-------- DOCUMENT SECTION
I think this can be made to work by telling tools:::process_Rd() ->
tools:::processRdChunk() to parse character strings in R code as UTF-8:
Index: src/library/tools/R/RdConv2.R
===================================================================
--- src/library/tools/R/RdConv2.R (revision 88617)
+++ src/library/tools/R/RdConv2.R (working copy)
@@ -229,8 +229,8 @@
code <- structure(code[tags != "COMMENT"],
srcref = codesrcref) # retain for error locations
chunkexps <- tryCatch(
- parse(text = sub("\n$", "", as.character(code)),
- keep.source = options$keep.source),
+ parse(text = sub("\n$", "", enc2utf8(as.character(code))),
+ keep.source = options$keep.source, encoding = "UTF-8"),
error = function (e) stopRd(code, Rdfile, conditionMessage(e))
)
That enc2utf8() may be extraneous, since tools::parse_Rd() is
documented to convert text to UTF-8 while parsing. The downsides are,
of course, parse(encoding=...) not working with MBCS locales and the
ever-present danger of breaking some user code that depends on the
current behaviour (this was tested using 'make check-devel', not on
CRAN packages).
Should R compile under LC_ALL=C? Maybe it's time for people whose
builds are failing to switch the continuous integration containers from
C to C.UTF-8?
----------------
*REQUIREMENTS*:
Return the message above about parsing Rd code as UTF-8 in full, with no changes. The listing is separate material from the message.
-------- RECORDED DATA
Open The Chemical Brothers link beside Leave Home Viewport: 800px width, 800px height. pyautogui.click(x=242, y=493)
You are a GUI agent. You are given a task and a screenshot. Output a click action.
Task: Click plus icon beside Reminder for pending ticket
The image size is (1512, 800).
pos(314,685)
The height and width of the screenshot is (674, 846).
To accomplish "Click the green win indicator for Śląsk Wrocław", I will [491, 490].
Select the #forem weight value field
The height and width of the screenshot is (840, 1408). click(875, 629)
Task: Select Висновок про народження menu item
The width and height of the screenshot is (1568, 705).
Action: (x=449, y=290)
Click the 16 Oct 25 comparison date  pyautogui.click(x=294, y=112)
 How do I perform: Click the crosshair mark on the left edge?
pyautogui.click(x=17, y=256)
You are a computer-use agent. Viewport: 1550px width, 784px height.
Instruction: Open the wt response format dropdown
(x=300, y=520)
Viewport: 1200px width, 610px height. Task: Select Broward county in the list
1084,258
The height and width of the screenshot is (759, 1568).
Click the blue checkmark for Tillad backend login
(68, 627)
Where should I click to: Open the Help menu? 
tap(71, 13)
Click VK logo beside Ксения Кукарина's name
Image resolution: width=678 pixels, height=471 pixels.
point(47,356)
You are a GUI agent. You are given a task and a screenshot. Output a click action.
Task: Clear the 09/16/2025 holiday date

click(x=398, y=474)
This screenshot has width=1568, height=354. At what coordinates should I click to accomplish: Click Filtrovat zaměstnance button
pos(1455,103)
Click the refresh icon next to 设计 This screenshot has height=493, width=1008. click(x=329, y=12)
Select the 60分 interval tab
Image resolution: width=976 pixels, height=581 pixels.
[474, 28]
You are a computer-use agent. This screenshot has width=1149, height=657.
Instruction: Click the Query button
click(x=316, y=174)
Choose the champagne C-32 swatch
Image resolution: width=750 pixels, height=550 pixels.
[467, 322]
----------------
*THE COMPLETED TASK*:
I think this can be made to work by telling tools:::process_Rd() ->
tools:::processRdChunk() to parse character strings in R code as UTF-8:
Index: src/library/tools/R/RdConv2.R
===================================================================
--- src/library/tools/R/RdConv2.R (revision 88617)
+++ src/library/tools/R/RdConv2.R (working copy)
@@ -229,8 +229,8 @@
code <- structure(code[tags != "COMMENT"],
srcref = codesrcref) # retain for error locations
chunkexps <- tryCatch(
- parse(text = sub("\n$", "", as.character(code)),
- keep.source = options$keep.source),
+ parse(text = sub("\n$", "", enc2utf8(as.character(code))),
+ keep.source = options$keep.source, encoding = "UTF-8"),
error = function (e) stopRd(code, Rdfile, conditionMessage(e))
)
That enc2utf8() may be extraneous, since tools::parse_Rd() is
documented to convert text to UTF-8 while parsing. The downsides are,
of course, parse(encoding=...) not working with MBCS locales and the
ever-present danger of breaking some user code that depends on the
current behaviour (this was tested using 'make check-devel', not on
CRAN packages).
Should R compile under LC_ALL=C? Maybe it's time for people whose
builds are failing to switch the continuous integration containers from
C to C.UTF-8?